AUFGABE = In wie vielen Zeilen der Auflistung steht die Zeichenfolge „each“? Gib nur die Anzahl an.

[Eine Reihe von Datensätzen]
-------------------------

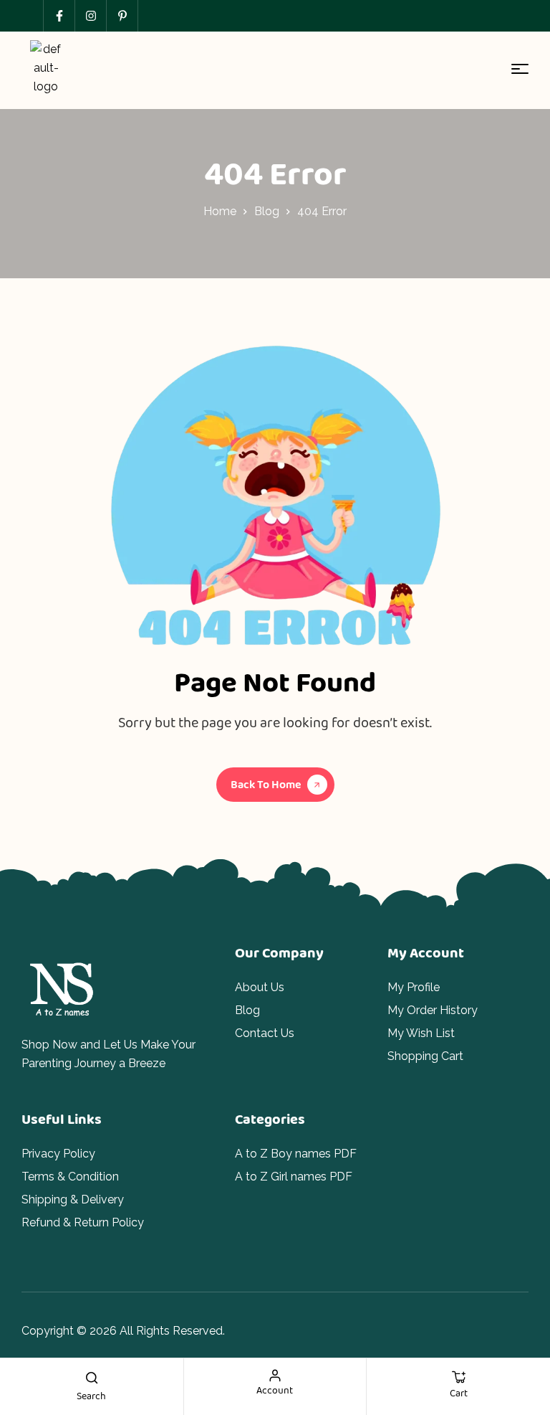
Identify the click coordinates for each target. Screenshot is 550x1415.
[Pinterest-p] (122, 16)
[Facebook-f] (58, 16)
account (274, 1390)
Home (219, 211)
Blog (266, 211)
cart (459, 1393)
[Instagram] (90, 16)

-------------------------

ANTWORT = 1